Pak Sabar mundur dengan terkejut, "Tidak! Jangan datang ke sini, kamu akan mengutuk mereka semua!"
Namun, bayangan itu sudah terlalu dekat. Ia bergerak cepat menuju tubuh Cempaka yang masih tergantung, lalu mulai membisikkan sesuatu ke telinga Cempaka.
Tiba-tiba, tubuh Cempaka bergerak. Lengan dan kaki Cempaka yang kaku mulai mengangkat, seolah dihidupkan kembali oleh kekuatan yang lebih besar. Cempaka perlahan membuka matanya, mata kosong tanpa kehidupan, hanya ada kehampaan yang dalam. Ia menatap Pak Sabar dengan senyuman mengerikan di wajahnya.
Pak Sabar mulai berlari, namun tak bisa bergerak cepat. Akar-akar pohon mulai merayap dari bawah tanah, menjalar seperti ular yang menginginkan mangsanya. Akar-akar itu meraih kaki Pak Sabar dan menariknya ke tanah. "Tidak! Jangan biarkan aku terjebak lagi!" teriak Pak Sabar, namun teriakannya hanya menjadi gaung kosong yang hilang dalam kegelapan.
"Sudah terlambat," suara anak kecil itu kembali terdengar, kali ini lebih keras, lebih menakutkan. "Gantung... aku..."

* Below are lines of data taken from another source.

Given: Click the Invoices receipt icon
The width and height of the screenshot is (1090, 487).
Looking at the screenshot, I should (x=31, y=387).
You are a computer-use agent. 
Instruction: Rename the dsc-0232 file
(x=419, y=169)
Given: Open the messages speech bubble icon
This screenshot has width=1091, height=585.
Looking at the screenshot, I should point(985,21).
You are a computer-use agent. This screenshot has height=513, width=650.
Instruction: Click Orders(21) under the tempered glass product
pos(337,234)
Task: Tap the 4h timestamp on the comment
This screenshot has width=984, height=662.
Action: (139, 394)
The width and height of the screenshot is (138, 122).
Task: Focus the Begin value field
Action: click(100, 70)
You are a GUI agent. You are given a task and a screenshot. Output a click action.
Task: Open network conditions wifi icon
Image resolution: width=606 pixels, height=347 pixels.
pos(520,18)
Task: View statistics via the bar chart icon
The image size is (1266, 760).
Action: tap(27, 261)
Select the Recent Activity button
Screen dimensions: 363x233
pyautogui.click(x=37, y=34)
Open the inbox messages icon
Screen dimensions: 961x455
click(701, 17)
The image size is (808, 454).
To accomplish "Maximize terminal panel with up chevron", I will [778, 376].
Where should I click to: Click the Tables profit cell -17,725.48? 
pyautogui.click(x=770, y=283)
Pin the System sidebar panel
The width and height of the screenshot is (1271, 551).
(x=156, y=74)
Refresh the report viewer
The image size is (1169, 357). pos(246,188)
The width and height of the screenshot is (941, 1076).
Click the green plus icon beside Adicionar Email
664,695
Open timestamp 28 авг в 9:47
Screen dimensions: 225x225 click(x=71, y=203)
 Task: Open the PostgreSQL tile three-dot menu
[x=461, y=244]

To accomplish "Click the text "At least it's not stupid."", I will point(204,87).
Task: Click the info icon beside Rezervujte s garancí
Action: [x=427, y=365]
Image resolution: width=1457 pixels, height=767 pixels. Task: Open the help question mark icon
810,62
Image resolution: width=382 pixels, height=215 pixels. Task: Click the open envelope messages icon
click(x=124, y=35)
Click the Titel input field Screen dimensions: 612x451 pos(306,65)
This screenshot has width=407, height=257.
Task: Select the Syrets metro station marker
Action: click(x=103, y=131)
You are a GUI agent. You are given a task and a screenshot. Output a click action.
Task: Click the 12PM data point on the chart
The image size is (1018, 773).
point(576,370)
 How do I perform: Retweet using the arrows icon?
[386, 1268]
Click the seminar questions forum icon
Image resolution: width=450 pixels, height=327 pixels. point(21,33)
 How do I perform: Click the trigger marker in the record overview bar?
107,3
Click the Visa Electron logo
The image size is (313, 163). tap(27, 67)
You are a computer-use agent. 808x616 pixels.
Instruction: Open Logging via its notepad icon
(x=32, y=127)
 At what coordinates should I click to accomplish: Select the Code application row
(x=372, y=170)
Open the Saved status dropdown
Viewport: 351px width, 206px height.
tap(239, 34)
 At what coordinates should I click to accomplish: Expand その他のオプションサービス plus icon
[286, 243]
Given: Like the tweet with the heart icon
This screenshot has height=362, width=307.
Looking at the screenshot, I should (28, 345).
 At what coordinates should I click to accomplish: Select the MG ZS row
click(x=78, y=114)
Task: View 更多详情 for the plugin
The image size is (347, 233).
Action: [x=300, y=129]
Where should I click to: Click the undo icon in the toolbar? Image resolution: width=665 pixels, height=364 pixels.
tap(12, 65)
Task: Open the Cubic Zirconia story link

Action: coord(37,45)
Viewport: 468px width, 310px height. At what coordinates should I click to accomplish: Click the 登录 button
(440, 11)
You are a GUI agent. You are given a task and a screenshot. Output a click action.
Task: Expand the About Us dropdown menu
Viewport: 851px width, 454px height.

Tiga hari setelah kejadian itu, desa itu menjadi semakin sepi. Tidak ada yang berani mendekati pohon itu. Bahkan para warga yang sebelumnya tidak percaya pada kisah-kisah lama, mulai merasakan perubahan yang aneh di udara. Sesuatu yang berat, seolah ada sesuatu yang selalu mengawasi mereka.
Dan malam itu, saat seorang anak kecil berjalan sendirian di jalan setapak menuju desa, ia melihat sosok dua orang tergantung di pohon itu, Ririn dan Cempaka. Tubuh mereka sudah hampir membusuk, namun mereka masih terlihat hidup, dengan mata yang kosong dan mulut yang terus mengeluarkan bisikan: "Gantung... aku..."
Anak itu menggigil ketakutan. Ia tahu, sudah terlalu terlambat untuk lari.
Pohon itu... akan terus menunggu. Siapa pun yang datang akan menjadi bagiannya. Tidak ada yang selamat.